Texto fornecido:
De acordo com o que é visto, Lucinho é mais flexível na vida, e Mazzeo, um tanto fiel aos seus princípios. 

Personagens de si mesmos, muitas vezes, a dupla protagoniza nove esquetes ancorados em situações cotidianas sobre a reinvenção nestes novos tempos. Uma história específica costura as cenas. Uma brincadeira doméstica entre os amigos que rebolam diante do celular expõe as divergências de cada um com o modelo digital e detona o conflito que norteia o espetáculo.

Lucinho quer publicar o reels da dancinha nas redes sociais para aumentar o engajamento de sua conta;  Mazzeo, morto de vergonha, tenta demovê-lo da ideia porque aquilo seria um mico. O primeiro ironiza a importância que o amigo dá a uma postagem que, no dia seguinte, cairá no esquecimento. O outro, entretanto, não se conforma com tamanha banalização e pensa na vergonha que causará aos filhos e no desgosto do pai “se estivesse vivo.”

Em meio ao desenrolar da discussão, situações apoiadas em extremos ganham o palco. Em uma delas, aparece o deboche sobre a preguiça da falta de atualização dos jornalistas através de uma entrevista em que Lucinho se constrange porque todas as perguntas dizem respeito ao seu pai. 

A seguir, é a vez de Mazzeo participar de um podcast em que o mediador desinformado só ouviu seu nome depois do vídeo da dancinha e nem sonha quem foi Chico Anysio.

Uma terceira trama pouco surpreende ao mostrar a reunião dos dois artistas com uma consultora de carreira (representada em vídeo por Luisa Perissé) que propõe ações bizarras para que os dois voltem a gerar assunto na mídia. O conflito de gerações inspira ainda duas histórias. Em uma delas, um pai tenta demover o filho estudioso da ideia de ser médico e garantir o futuro como influencer; em outra, um pai violonista deixa o herdeiro intimidado diante da intenção de aprender a tocar o instrumento.

lucio mauro filhoGostava Mais dos Pais dá um salto de ambição quando apela para as sátiras do cotidiano. No melhor dos esquetes, o tema é a radicalização do politicamente correto em um diálogo entre um cliente (vivido por Lucinho) e um garçom (papel de Mazzeo). Próxima ao formato dos quadros escritos por Chico Anysio – só que adequada aos temas desta década – a história sugere como a mera solicitação de uma porção de batatas fritas pode gerar um embate sobre etarismo, xenofobia e outras questões e quase vira caso kafkaniano.

Entradas extraídas:
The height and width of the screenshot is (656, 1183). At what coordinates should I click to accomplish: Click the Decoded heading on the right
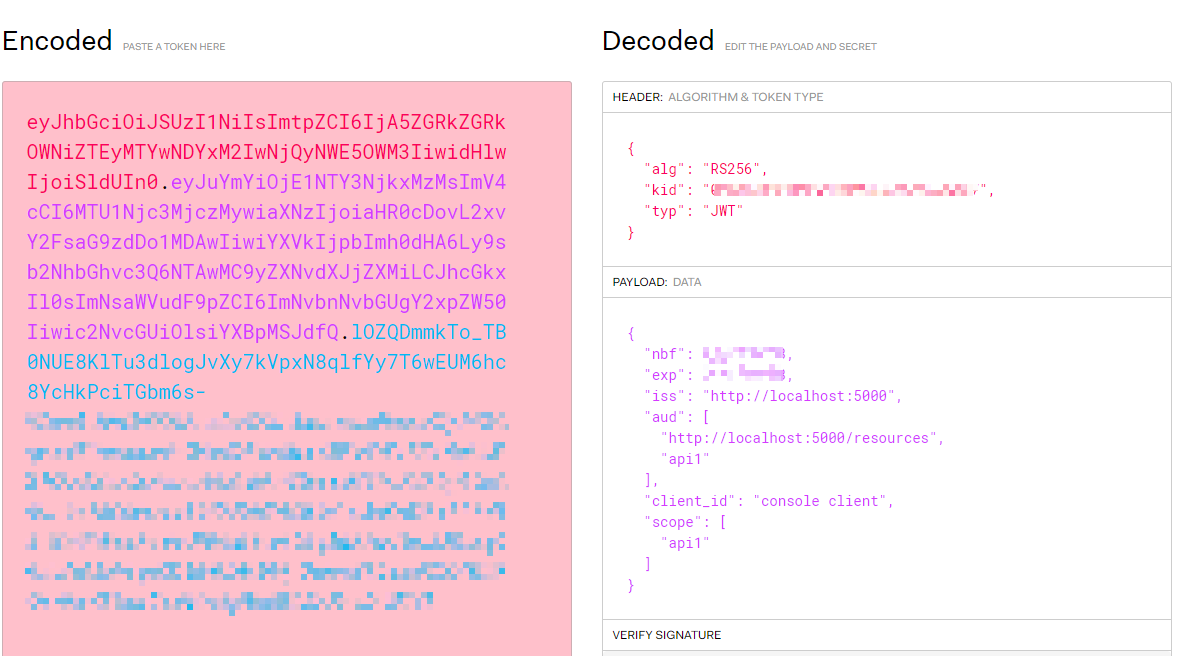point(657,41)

---

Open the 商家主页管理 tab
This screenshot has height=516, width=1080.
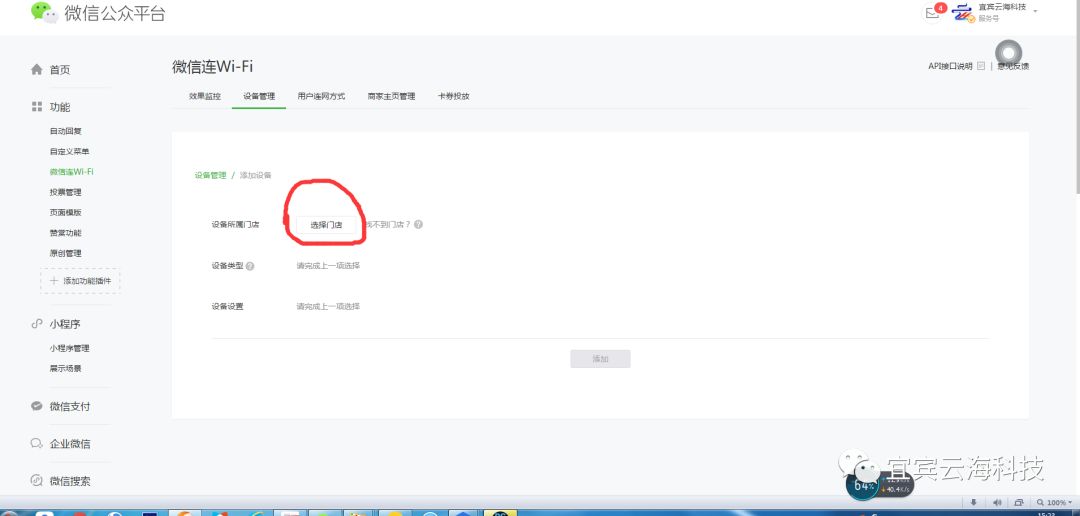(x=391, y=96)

Atividade 1: Traduza para o inglês a seguinte frase do texto fornecido: "O primeiro ironiza a importância que o amigo dá a uma postagem que, no dia seguinte, cairá no esquecimento."
Atividade 2: Transcreva do texto fornecido o trecho que vai de "Lucinho quer publicar" até "ao seu pai.".

Resposta 1: The first one mocks the importance his friend places on a post that, the next day, will fall into oblivion.

Resposta 2:
Lucinho quer publicar o reels da dancinha nas redes sociais para aumentar o engajamento de sua conta;  Mazzeo, morto de vergonha, tenta demovê-lo da ideia porque aquilo seria um mico. O primeiro ironiza a importância que o amigo dá a uma postagem que, no dia seguinte, cairá no esquecimento. O outro, entretanto, não se conforma com tamanha banalização e pensa na vergonha que causará aos filhos e no desgosto do pai “se estivesse vivo.”

Em meio ao desenrolar da discussão, situações apoiadas em extremos ganham o palco. Em uma delas, aparece o deboche sobre a preguiça da falta de atualização dos jornalistas através de uma entrevista em que Lucinho se constrange porque todas as perguntas dizem respeito ao seu pai.